- To do -
From the records below, pull each line that has "blue".

Saved data entries:
********************

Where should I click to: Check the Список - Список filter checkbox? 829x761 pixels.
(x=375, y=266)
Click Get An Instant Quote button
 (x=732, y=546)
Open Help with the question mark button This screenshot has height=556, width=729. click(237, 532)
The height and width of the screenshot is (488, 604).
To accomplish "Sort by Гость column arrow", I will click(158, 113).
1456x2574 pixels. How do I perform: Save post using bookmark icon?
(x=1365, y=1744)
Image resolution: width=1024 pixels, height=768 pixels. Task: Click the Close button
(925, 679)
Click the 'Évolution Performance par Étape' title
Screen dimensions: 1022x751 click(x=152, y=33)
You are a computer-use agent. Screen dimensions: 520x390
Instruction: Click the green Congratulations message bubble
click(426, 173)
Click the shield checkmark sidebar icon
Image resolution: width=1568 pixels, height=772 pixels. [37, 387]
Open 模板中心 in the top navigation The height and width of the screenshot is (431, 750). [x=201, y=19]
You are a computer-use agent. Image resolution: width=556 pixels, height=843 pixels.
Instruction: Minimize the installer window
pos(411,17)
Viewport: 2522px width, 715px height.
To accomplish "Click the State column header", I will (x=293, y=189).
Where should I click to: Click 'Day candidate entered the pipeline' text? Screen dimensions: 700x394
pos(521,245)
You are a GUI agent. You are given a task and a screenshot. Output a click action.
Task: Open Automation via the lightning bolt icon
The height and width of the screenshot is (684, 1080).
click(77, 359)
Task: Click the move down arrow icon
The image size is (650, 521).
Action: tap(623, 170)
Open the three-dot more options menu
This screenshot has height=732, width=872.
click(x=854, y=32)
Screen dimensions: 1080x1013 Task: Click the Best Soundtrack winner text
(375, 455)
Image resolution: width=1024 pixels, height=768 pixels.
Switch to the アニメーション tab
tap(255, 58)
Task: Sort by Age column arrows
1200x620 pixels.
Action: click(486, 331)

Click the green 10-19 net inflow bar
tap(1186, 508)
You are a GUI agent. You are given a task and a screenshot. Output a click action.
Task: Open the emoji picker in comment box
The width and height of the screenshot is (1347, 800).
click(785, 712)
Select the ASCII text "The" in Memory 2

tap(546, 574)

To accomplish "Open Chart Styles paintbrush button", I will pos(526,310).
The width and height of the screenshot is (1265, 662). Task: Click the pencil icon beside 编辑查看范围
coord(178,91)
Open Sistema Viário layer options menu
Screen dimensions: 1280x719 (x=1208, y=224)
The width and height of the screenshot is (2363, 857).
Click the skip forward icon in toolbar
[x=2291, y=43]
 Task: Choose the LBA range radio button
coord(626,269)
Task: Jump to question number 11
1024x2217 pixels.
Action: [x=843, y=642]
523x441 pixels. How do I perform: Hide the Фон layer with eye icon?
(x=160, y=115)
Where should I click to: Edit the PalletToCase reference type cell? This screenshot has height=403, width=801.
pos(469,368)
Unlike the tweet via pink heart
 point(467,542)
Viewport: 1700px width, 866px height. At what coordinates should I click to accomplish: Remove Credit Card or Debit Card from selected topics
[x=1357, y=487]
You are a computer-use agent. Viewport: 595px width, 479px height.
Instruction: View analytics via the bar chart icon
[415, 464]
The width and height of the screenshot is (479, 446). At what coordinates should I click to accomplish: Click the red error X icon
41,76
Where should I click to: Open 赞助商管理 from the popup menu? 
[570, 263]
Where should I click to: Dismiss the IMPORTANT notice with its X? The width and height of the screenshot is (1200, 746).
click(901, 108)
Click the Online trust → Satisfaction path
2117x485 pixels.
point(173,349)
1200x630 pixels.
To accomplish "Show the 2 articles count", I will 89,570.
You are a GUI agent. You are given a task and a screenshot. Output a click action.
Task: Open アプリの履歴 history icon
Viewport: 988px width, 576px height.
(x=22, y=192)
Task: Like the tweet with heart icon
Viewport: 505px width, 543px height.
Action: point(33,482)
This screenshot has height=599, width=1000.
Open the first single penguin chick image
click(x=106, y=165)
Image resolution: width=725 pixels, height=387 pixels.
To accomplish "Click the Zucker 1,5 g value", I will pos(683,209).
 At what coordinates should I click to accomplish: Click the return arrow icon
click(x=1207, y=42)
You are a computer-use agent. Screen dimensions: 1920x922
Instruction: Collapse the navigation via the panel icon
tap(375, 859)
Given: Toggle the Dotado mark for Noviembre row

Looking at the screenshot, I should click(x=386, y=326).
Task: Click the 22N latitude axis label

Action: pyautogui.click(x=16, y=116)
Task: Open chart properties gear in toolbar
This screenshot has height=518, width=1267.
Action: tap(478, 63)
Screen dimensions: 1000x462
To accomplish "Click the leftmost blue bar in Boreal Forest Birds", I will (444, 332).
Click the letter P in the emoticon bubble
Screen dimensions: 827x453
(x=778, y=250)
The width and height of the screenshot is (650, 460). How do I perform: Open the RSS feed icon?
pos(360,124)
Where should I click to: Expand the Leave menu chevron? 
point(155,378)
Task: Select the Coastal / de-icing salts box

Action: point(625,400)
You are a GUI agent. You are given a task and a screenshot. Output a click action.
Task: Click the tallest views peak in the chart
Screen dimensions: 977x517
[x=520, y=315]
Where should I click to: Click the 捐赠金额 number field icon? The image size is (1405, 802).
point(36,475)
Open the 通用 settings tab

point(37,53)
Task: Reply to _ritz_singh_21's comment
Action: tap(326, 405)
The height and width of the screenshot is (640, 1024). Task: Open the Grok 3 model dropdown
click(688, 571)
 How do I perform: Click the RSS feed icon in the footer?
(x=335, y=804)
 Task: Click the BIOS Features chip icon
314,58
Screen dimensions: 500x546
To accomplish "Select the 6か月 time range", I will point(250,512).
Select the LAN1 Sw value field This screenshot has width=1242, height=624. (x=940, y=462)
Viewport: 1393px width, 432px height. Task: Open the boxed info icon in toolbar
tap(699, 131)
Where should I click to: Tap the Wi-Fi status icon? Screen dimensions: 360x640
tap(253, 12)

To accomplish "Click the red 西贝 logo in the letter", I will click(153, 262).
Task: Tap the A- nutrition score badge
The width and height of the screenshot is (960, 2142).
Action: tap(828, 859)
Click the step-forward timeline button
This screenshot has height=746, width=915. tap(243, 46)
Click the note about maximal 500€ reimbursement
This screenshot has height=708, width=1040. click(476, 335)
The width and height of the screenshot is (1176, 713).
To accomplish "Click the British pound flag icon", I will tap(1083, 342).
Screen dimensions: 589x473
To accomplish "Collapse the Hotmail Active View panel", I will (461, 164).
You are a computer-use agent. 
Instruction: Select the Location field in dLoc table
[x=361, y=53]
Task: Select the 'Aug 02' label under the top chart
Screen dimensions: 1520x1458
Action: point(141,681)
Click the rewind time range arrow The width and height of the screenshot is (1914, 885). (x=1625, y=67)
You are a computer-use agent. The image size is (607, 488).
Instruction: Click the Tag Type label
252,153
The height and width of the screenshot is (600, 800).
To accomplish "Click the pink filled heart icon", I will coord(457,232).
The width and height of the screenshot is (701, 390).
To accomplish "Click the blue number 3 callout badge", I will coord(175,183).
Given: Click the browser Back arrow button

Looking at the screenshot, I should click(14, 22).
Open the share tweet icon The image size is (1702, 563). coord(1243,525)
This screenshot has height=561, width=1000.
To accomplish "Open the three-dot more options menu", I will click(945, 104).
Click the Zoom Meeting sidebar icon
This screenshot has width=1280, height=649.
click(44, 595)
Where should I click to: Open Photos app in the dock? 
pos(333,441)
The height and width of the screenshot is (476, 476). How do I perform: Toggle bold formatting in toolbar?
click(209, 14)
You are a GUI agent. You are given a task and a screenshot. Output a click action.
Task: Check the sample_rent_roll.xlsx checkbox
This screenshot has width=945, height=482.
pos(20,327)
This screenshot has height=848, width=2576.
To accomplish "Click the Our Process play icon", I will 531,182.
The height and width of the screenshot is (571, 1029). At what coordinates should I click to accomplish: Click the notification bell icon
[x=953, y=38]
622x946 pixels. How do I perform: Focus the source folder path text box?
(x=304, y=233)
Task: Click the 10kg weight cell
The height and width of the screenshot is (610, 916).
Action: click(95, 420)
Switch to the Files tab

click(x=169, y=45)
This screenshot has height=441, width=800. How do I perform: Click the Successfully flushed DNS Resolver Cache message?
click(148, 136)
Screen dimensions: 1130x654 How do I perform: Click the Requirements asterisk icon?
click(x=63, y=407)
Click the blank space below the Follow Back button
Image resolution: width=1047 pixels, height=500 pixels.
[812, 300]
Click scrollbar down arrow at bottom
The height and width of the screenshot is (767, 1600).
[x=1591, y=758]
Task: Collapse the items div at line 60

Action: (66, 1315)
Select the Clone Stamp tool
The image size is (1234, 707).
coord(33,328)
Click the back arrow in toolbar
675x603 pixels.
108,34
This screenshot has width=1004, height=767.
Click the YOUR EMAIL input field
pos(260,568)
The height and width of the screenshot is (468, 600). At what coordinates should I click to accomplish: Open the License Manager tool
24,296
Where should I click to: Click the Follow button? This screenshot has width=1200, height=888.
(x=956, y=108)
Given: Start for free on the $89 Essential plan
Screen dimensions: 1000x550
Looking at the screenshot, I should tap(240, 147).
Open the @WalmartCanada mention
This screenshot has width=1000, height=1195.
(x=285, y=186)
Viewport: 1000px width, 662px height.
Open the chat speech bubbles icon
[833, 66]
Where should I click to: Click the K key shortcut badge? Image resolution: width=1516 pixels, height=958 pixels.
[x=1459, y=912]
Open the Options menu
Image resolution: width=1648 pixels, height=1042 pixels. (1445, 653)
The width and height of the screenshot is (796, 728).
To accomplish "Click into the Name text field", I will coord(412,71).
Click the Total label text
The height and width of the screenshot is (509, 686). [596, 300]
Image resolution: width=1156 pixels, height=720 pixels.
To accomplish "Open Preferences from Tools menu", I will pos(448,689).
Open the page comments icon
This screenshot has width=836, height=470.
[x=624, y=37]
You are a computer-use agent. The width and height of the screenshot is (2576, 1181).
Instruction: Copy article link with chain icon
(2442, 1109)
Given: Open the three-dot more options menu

********************

- Written response -
To accomplish "Click the leftmost blue bar in Boreal Forest Birds", I will (444, 332).
To accomplish "Click the blue number 3 callout badge", I will coord(175,183).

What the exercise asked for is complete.